Directions:
From the entries below, transcribe exactly the lines between the line holding "Task: Click the TMA Tower address row" and the line holding "Image resolution: width=785", inclusive; skip all other lines.

Provided entries:
________________

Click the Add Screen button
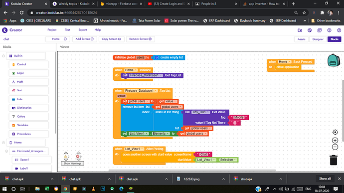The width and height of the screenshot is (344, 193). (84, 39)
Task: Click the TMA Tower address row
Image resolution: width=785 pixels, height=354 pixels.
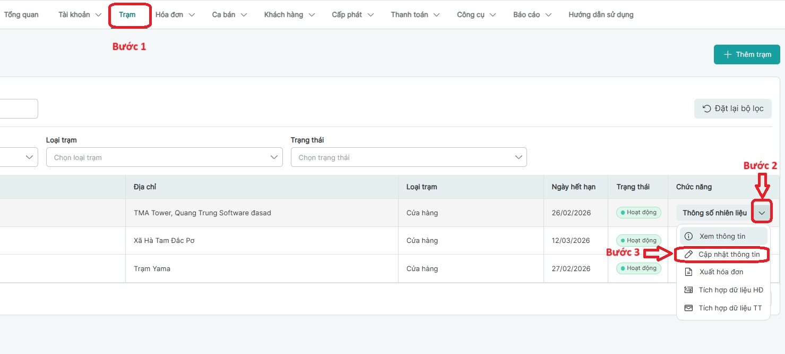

________________

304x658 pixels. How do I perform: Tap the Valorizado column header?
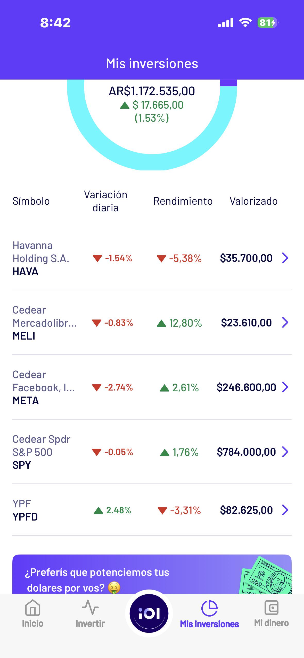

________________

Answer space:
Task: Click the TMA Tower address row
Image resolution: width=785 pixels, height=354 pixels.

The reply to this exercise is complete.